Mice typically show aggressive behavior when another male mouse is introduced to their cage during experiments. Their behavior escalates from threatening displays to full-blown attack, a sliding-scale trajectory that can now be explained by line-attractor dynamics. As neural activity progresses along the line-attractor trough, the mouse's aggression ramps up. The shape of the trough makes it simple for the brain to modulate aggression—like a volume dial that can be turned up or down. If the "volume" gets too high, animals attack. This modulation may serve as an evolutionary adaptation, compelling animals to measure out displays of aggression and test the waters before going into a potentially deadly fight.
The discovery of a line attractor was also, unexpectedly, correlated with individual differences in aggression. The study's dynamical system model showed that mice that became angry and attacked more quickly had deeper line-attractor troughs, indicating that aggressive temperaments are reflected in the brain's structure. Because these lab mice are genetically identical, these individual differences must be due to epigenetic factors, the nature of which remain to be discovered.
Though attractor dynamics have been discovered in "higher" brain regions such as the cortex or hippocampus, often linked to motor control and memory, this study is one of the first to use a dynamical systems approach to understand social behaviors in the deep brain.

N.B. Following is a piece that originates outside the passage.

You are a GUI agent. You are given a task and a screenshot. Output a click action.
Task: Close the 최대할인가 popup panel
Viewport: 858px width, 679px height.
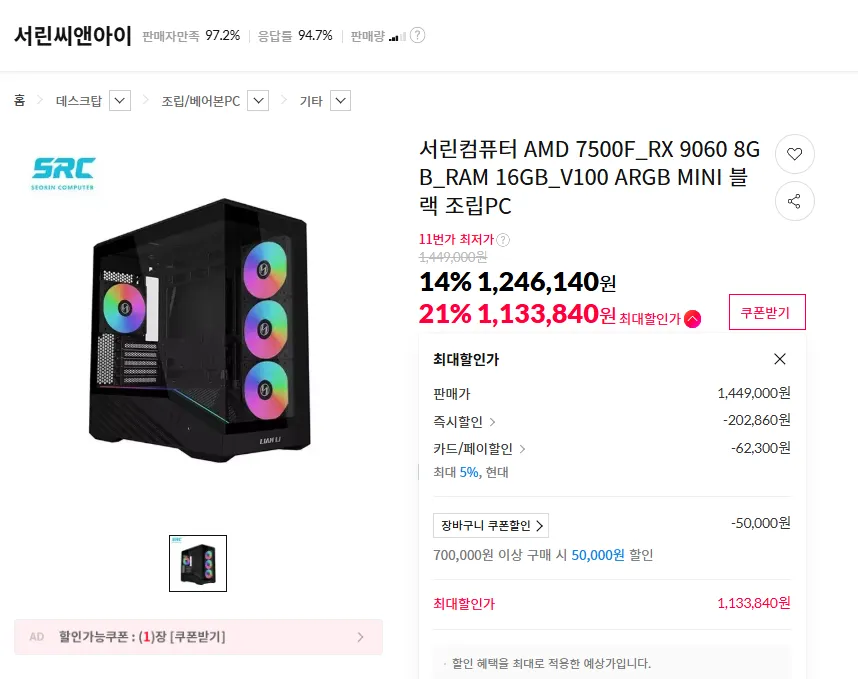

Could attractor dynamics be the driving force behind other internal emotional states? Do we control our emotions, or do they control us? The findings in this study evoke questions and future directions for research, open the door to therapeutic drug development for emotional disorders, and elevate our understanding of how the hypothalamus encodes aggression.
The paper is titled "An approximate line attractor in the hypothalamus encodes an aggressive state." In addition to Anderson and Nair, co-authors include former Caltech postdoctoral scholar Tomomi Karigo; postdoctoral scholar Bin Yang (PhD '22); Surya Ganguli, Mark J. Schnitzer, and Scott Linderman of Stanford University; and Ann Kennedy of Northwestern University. Funding was provided by the Howard Hughes Medical Institute, the National Institutes of Health, and the Agency for Science, Technology and Research of Singapore.